◆ GOAL:
Please copy out all of the records below word for word, line by line, with nothing added or left out.

◆ DATA RECORDS:
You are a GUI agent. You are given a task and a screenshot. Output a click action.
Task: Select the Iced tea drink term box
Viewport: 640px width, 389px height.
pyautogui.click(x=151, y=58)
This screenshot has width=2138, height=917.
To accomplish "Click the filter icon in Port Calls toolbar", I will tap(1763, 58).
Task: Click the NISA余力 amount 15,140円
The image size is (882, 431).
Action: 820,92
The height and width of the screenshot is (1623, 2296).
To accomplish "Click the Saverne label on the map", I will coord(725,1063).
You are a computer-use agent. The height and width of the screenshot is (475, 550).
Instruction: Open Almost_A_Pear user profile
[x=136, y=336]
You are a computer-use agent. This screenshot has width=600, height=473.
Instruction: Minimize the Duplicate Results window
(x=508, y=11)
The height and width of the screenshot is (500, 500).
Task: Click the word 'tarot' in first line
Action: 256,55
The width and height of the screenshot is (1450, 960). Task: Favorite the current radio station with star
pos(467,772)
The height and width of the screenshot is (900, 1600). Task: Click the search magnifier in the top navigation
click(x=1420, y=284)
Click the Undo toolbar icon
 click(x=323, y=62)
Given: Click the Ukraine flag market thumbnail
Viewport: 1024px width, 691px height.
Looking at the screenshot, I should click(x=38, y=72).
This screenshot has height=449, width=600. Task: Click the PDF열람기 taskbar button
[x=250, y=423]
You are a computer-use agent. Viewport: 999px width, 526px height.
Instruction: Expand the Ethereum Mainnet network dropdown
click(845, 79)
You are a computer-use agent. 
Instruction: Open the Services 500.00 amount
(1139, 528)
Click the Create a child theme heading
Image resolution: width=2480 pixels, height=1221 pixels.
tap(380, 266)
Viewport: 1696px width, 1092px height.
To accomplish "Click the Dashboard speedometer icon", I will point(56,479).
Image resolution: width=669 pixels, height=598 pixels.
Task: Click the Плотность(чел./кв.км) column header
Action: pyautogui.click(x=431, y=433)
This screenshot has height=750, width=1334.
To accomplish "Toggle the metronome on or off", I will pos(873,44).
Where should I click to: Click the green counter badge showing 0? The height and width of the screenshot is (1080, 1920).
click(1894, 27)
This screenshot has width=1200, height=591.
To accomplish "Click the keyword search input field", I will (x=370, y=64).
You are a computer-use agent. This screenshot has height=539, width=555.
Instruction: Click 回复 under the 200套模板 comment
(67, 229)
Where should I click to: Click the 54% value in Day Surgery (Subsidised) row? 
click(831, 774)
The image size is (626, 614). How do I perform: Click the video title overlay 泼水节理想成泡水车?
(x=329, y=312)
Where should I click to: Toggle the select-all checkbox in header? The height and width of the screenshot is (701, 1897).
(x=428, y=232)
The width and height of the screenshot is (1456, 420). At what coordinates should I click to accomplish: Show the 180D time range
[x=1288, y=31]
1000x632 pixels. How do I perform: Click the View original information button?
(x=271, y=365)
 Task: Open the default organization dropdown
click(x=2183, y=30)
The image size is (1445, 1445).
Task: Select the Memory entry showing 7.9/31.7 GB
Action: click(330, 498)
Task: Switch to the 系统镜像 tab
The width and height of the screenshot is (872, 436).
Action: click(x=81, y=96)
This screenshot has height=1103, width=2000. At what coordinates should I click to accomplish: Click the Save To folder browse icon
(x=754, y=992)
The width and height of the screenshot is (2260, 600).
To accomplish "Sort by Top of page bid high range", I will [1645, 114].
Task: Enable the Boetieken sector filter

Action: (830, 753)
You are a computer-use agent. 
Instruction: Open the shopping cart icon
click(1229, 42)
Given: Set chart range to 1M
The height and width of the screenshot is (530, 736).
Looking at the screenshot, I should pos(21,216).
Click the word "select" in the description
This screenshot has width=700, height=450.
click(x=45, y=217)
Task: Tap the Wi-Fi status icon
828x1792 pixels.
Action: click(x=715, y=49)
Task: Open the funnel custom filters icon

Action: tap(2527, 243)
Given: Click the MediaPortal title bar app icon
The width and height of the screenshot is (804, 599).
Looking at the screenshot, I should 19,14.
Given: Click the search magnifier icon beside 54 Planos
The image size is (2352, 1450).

◆ THE SOLUTION:
You are a GUI agent. You are given a task and a screenshot. Output a click action.
Task: Select the Iced tea drink term box
Viewport: 640px width, 389px height.
pyautogui.click(x=151, y=58)
This screenshot has width=2138, height=917.
To accomplish "Click the filter icon in Port Calls toolbar", I will tap(1763, 58).
Task: Click the NISA余力 amount 15,140円
The image size is (882, 431).
Action: 820,92
The height and width of the screenshot is (1623, 2296).
To accomplish "Click the Saverne label on the map", I will coord(725,1063).
You are a computer-use agent. The height and width of the screenshot is (475, 550).
Instruction: Open Almost_A_Pear user profile
[x=136, y=336]
You are a computer-use agent. This screenshot has width=600, height=473.
Instruction: Minimize the Duplicate Results window
(x=508, y=11)
The height and width of the screenshot is (500, 500).
Task: Click the word 'tarot' in first line
Action: 256,55
The width and height of the screenshot is (1450, 960). Task: Favorite the current radio station with star
pos(467,772)
The height and width of the screenshot is (900, 1600). Task: Click the search magnifier in the top navigation
click(x=1420, y=284)
Click the Undo toolbar icon
 click(x=323, y=62)
Given: Click the Ukraine flag market thumbnail
Viewport: 1024px width, 691px height.
Looking at the screenshot, I should click(x=38, y=72).
This screenshot has height=449, width=600. Task: Click the PDF열람기 taskbar button
[x=250, y=423]
You are a computer-use agent. Viewport: 999px width, 526px height.
Instruction: Expand the Ethereum Mainnet network dropdown
click(845, 79)
You are a computer-use agent. 
Instruction: Open the Services 500.00 amount
(1139, 528)
Click the Create a child theme heading
Image resolution: width=2480 pixels, height=1221 pixels.
tap(380, 266)
Viewport: 1696px width, 1092px height.
To accomplish "Click the Dashboard speedometer icon", I will point(56,479).
Image resolution: width=669 pixels, height=598 pixels.
Task: Click the Плотность(чел./кв.км) column header
Action: pyautogui.click(x=431, y=433)
This screenshot has height=750, width=1334.
To accomplish "Toggle the metronome on or off", I will pos(873,44).
Where should I click to: Click the green counter badge showing 0? The height and width of the screenshot is (1080, 1920).
click(1894, 27)
This screenshot has width=1200, height=591.
To accomplish "Click the keyword search input field", I will (x=370, y=64).
You are a computer-use agent. This screenshot has height=539, width=555.
Instruction: Click 回复 under the 200套模板 comment
(67, 229)
Where should I click to: Click the 54% value in Day Surgery (Subsidised) row? 
click(831, 774)
The image size is (626, 614). How do I perform: Click the video title overlay 泼水节理想成泡水车?
(x=329, y=312)
Where should I click to: Toggle the select-all checkbox in header? The height and width of the screenshot is (701, 1897).
(x=428, y=232)
The width and height of the screenshot is (1456, 420). At what coordinates should I click to accomplish: Show the 180D time range
[x=1288, y=31]
1000x632 pixels. How do I perform: Click the View original information button?
(x=271, y=365)
 Task: Open the default organization dropdown
click(x=2183, y=30)
The image size is (1445, 1445).
Task: Select the Memory entry showing 7.9/31.7 GB
Action: click(330, 498)
Task: Switch to the 系统镜像 tab
The width and height of the screenshot is (872, 436).
Action: click(x=81, y=96)
This screenshot has height=1103, width=2000. At what coordinates should I click to accomplish: Click the Save To folder browse icon
(x=754, y=992)
The width and height of the screenshot is (2260, 600).
To accomplish "Sort by Top of page bid high range", I will [1645, 114].
Task: Enable the Boetieken sector filter

Action: (830, 753)
You are a computer-use agent. 
Instruction: Open the shopping cart icon
click(1229, 42)
Given: Set chart range to 1M
The height and width of the screenshot is (530, 736).
Looking at the screenshot, I should pos(21,216).
Click the word "select" in the description
This screenshot has width=700, height=450.
click(x=45, y=217)
Task: Tap the Wi-Fi status icon
828x1792 pixels.
Action: click(x=715, y=49)
Task: Open the funnel custom filters icon

Action: tap(2527, 243)
Given: Click the MediaPortal title bar app icon
The width and height of the screenshot is (804, 599).
Looking at the screenshot, I should 19,14.
Given: Click the search magnifier icon beside 54 Planos
The image size is (2352, 1450).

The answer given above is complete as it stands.